Tue 21st December 2004
Support from Witchcraft, Blood Island Raiders
A nice Christmas present to the fans, this gig was from Cathedral, who tonight are playing one of London's smaller venues. Having not been to the Garage before, I'm immediately taken by its simple layout (a large room with a bar at one end and a stage at the other) and the high degree of intimacy afforded by such a set-up. I come to this conclusion while watching the end of a solid - nay, a damn good Blood Island Raiders set. Having never heard the Raiders before I was unsure of what to expect, but what I do get is doom-soaked rock and roll, the kind of stuff that is always good no matter when or where you hear it. The Raiders close their set with a new song, dedicated to recently deceased guitar legend Dimebag Darrell, and it's an epic, heavy number with plenty of good guitar work and riffage in it. Next time I see these guys I'll try and catch the start of their set as well. Good stuff.

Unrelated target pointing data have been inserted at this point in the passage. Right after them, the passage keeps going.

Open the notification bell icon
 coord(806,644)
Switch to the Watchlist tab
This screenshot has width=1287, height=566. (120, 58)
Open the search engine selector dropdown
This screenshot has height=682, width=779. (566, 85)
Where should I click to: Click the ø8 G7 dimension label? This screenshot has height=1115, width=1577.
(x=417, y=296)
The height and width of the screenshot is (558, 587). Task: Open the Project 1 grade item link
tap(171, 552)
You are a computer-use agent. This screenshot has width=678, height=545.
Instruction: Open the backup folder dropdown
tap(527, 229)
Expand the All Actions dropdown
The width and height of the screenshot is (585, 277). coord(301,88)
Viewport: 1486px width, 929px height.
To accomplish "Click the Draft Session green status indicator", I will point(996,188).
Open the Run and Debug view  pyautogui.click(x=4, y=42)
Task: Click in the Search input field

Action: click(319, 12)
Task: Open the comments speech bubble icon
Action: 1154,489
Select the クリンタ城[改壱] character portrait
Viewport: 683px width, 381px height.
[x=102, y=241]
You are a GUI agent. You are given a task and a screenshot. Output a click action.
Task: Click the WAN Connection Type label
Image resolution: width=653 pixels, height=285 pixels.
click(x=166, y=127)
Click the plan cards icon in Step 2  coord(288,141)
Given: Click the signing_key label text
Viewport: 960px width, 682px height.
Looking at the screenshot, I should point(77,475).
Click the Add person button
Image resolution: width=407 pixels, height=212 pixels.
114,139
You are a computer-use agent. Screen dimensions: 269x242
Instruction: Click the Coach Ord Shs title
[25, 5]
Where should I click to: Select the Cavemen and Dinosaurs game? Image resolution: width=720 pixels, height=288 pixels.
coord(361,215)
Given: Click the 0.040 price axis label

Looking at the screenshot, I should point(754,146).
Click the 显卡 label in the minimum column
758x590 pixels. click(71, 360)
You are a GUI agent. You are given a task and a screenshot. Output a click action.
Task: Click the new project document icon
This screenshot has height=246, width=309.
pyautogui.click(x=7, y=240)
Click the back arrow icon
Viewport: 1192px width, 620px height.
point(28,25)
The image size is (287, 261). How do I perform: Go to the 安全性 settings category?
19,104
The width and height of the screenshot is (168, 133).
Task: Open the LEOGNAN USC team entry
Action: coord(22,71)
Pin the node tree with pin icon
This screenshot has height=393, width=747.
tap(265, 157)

I prop myself in a corner near the stage, well placed for having maximum ear damage incurred by the large PA system, with a pint and watch Witchcraft. I'd been hearing a lot about these guys over the year, but was unsure as to whether I'd really get off on their retro seventies vibe. Evidently I do, however, as within three songs I'm nodding contentedly away and smiling. I'm distracted at one point in the set, however, when I notice I'm standing right behind Lee Dorrian and Ben Ward, and the rest of the set sort of drifts by in a bit of a blur. Still good stuff though, it's retro but not in a shit NME way, instead it's in a really fucking good classic rock way, i.e. not deriviative. I have to check these guys out more.
After exchanging a few words with the ex-drummer of Firebird, during when I find out that Firebird have effectively split up, much to my disappointment, I position myself right at the front for Cathedral's set. This is the fifth time I've seen Cathedral, and maybe the fact that I've seen them four times in the past six months is the reason for my slight lack of excitement at this gig. I mean, after you've seen a band so many times, you start to know what you're getting, although fortunately with a band like Cathedral you get one thing - a damn good show - as the consistent factor. But even so, there's a slight feeling that I've been overdoing it a bit recently. This gig could be great, or it could be a bit of same old same old.
Fortunately, it's the former. Cathedral enter and launch into 'Utopian Blaster' and follow that with 'Enter the Worms' (oh yes!) and 'Soul Sacrifice' (oh fuck yes!). Three songs I've never heard live before, the crowd is going nicely and it's obvious tonight's gig is going to be a bit different. Staple favourites such as 'Skullflower', 'Night of the Seagulls' and 'Congregation of Sorcerers' share with lesser-played songs such as 'The Carnival Bizarre' and most notably 'Cosmic Funeral' - a song which is one of Cathedral's very best and which is played tonight for the first time in fucking ages. I go nuts, and so does the crowd. There's a stagediver or a crowdsurfer landing on me every minute, we're being pushed right against the barrier, bouncing around, it's all good. Halfway through the set comes a new song from the forthcoming album, it's slowish and long and Sabbathy and to my deafened ears it sounds like one of the best things they've done since 'The Carnival Bizarre'. A thumping 'Ride' and a manic 'Hopkins (Witchfinder General)' with what sounds suspiciously like the riff from 'Electric Grave' stuck in the midsection, close the set. Cathedral sets are never long enough for my liking, but hey, short and sweet is the way to go.
As I file out with my mates into the cold street, I have no complaints about what I've just experienced. Excellent setlist (although nothing off 'Endtyme' - why? and Stained Glass Horizon or Midnight Mountain would have been better than 'Congregation of Sorcerers'), good atmosphere, decent support and quality performances all round make for an evening of riff-fuelled doom metal to savour. That was GOOD.